I think it was written at the time of the Iraq war, and has aged as badly as the decision to fight. This now sounds very preachy – it’s still a trap I fall into when I’m angry and it rarely works. At least yhe second verse attempts to give it a bit of optomism.
Enjambment – it’s a nasty little habit That’s likely to derail the locomotion of your meter – For lines that run-away are sure to rabbit, So prose may ride expresses, but the slow train sounds the sweeter.

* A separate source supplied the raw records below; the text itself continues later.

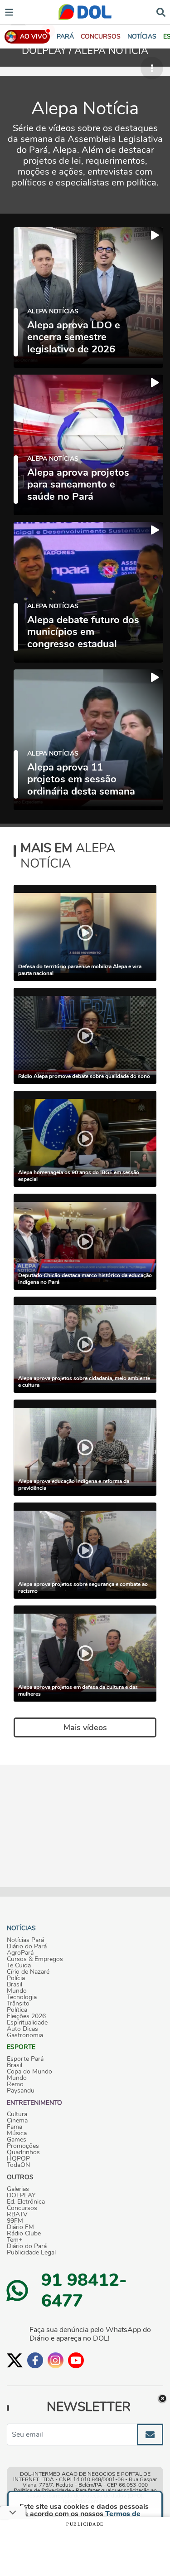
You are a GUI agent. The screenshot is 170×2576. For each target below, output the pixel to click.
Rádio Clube (24, 2233)
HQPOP (18, 2159)
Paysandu (20, 2091)
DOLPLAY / (48, 51)
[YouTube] (76, 2360)
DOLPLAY (21, 2195)
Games (16, 2140)
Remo (15, 2084)
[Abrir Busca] (160, 11)
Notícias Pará (25, 1940)
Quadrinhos (23, 2152)
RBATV (17, 2214)
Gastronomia (25, 2035)
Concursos (22, 2208)
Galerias (18, 2189)
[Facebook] (35, 2360)
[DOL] (85, 12)
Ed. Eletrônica (26, 2202)
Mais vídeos (85, 1727)
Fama (14, 2127)
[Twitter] (15, 2360)
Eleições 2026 (26, 2016)
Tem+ (14, 2240)
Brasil (14, 1984)
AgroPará (20, 1953)
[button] (101, 36)
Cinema (17, 2120)
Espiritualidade (27, 2023)
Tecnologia (22, 1997)
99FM (15, 2221)
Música (17, 2133)
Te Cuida (19, 1965)
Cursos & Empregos (35, 1959)
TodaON (18, 2165)
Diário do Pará (27, 1946)
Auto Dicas (22, 2029)
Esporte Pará (25, 2059)
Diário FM (20, 2227)
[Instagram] (55, 2360)
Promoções (23, 2146)
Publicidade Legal (31, 2252)
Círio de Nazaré (28, 1972)
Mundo (17, 1991)
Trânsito (18, 2003)
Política (17, 2010)
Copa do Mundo (29, 2072)
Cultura (17, 2114)
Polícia (16, 1978)
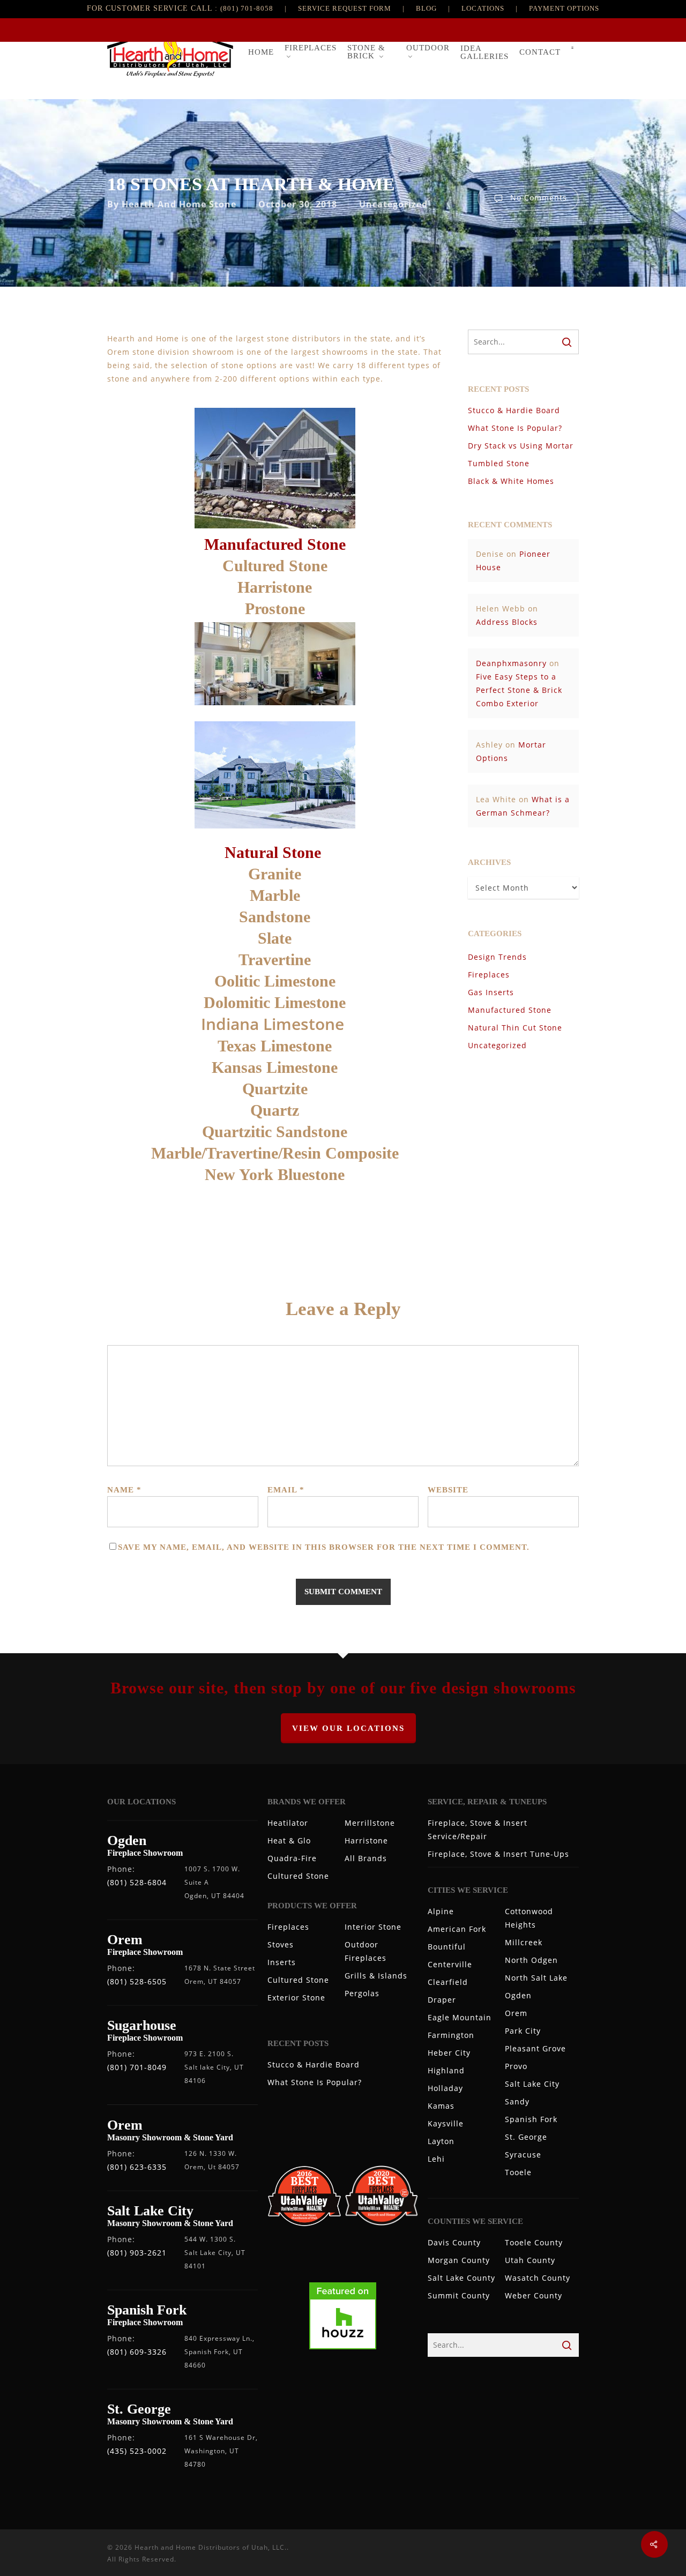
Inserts (281, 1962)
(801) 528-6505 (137, 1981)
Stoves (280, 1944)
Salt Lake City (532, 2084)
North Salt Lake (536, 1978)
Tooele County (534, 2242)
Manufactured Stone (275, 544)
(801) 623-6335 (137, 2167)
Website (448, 1489)
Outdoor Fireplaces (365, 1951)
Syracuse (523, 2154)
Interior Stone (373, 1927)
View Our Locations (348, 1728)
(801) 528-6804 (137, 1882)
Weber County (533, 2295)
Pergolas (362, 1993)
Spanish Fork (531, 2119)
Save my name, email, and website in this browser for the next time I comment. (324, 1547)
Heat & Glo (289, 1840)
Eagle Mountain (459, 2017)
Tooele (518, 2172)
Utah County (530, 2260)
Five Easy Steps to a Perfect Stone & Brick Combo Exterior (519, 689)
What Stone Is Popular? (515, 428)
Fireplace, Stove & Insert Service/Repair (477, 1829)
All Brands (366, 1858)
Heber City (449, 2053)
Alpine (441, 1911)
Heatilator (287, 1823)
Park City (523, 2031)
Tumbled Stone (499, 463)
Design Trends (497, 957)
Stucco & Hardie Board (514, 410)
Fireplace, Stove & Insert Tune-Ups (498, 1854)
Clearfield (448, 1982)
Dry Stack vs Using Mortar (520, 445)
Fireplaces (489, 974)
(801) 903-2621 (137, 2253)
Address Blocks (507, 622)
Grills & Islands (376, 1975)
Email (285, 1489)
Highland (446, 2070)
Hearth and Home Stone (179, 204)
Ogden (518, 1995)
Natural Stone (275, 852)
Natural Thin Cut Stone (515, 1027)
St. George (526, 2137)
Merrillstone (370, 1823)
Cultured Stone (298, 1876)
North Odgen (531, 1960)
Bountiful (447, 1947)
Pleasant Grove (535, 2048)
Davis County (454, 2242)
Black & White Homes (511, 481)
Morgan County (459, 2260)
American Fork (457, 1929)
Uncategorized (393, 204)
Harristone (366, 1840)
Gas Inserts (491, 992)
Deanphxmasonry (511, 663)
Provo (516, 2066)
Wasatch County (537, 2278)
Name (124, 1489)
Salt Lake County (461, 2278)
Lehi (436, 2159)
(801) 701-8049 (137, 2067)
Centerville (450, 1964)
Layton (441, 2141)
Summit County (459, 2295)
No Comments (537, 197)
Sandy (517, 2101)
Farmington (451, 2035)
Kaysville (446, 2123)
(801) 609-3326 (137, 2352)
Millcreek (523, 1942)
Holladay (445, 2088)
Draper (442, 2000)
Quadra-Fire (292, 1858)
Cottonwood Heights (529, 1918)
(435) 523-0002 (137, 2451)
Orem (516, 2013)
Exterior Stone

Yet another poem about poetry, but at least it’s short. I’ve always been puzzled by where modern poets choose to break their lines, particularly as when they read it out, there’s often no pause whatsoever between the lines. The verb ‘to rabbit’ is used here in its cockney sense meaning to chatter – nothing to do with running, except the mouth.
Reverend, Reverend, writer of the tales: Murder, guilt and passionlust, herringful and slick. Popular and idolised, blessèd are your sales, Though the critics pan you off as “slight” and “formulaic”.
Reverend, Reverend, writes another tale: Murder, guilt and passionlust, once more with a twist – The victim here is Jesus Christ, crucified, impaled. Yet we know the killer has to be the one who kissed.
That’s okay, the Reverend is not asking whodunnit, He tells it straight and poignant – for kudos, not for wealth. Yet at the Ascension, so a final twist is sprung: It turns out in Heaven waits old Lucifer himself.
“Just how can a Christian priest write of such a blasphemy ?” Ask his readers and his bishop, still not comprehending. “All because I do believe the Lord will yet forgive me, (And I’d surely sell my soul for fiendish-good twist ending.)”
I feel the joke in this one is rather laboured, as are some of the rhymes. Incidentally, the Bible contains one of the first locked-room mysteries in literature in the Book of Daniel (or at least in the versions that allow house-room for the apocryphal additions such as Bel & The Dragon). And if you’re interested, the most common fish in the Sea of Galilee was the tilapia.
Following on from the recently underwhelming week of early tat, and because I want to reach my third birthday next May before the barrel is dry and the cupboard is scraped, I’m once again fishing around in the week-old bag of lettuce leaves for the ones that not quite too-far gone – believe me, there are others in there which are nothing but liquid sludge.
These ones are just about presentable, especially after a few nips and tucks with the blue pencil.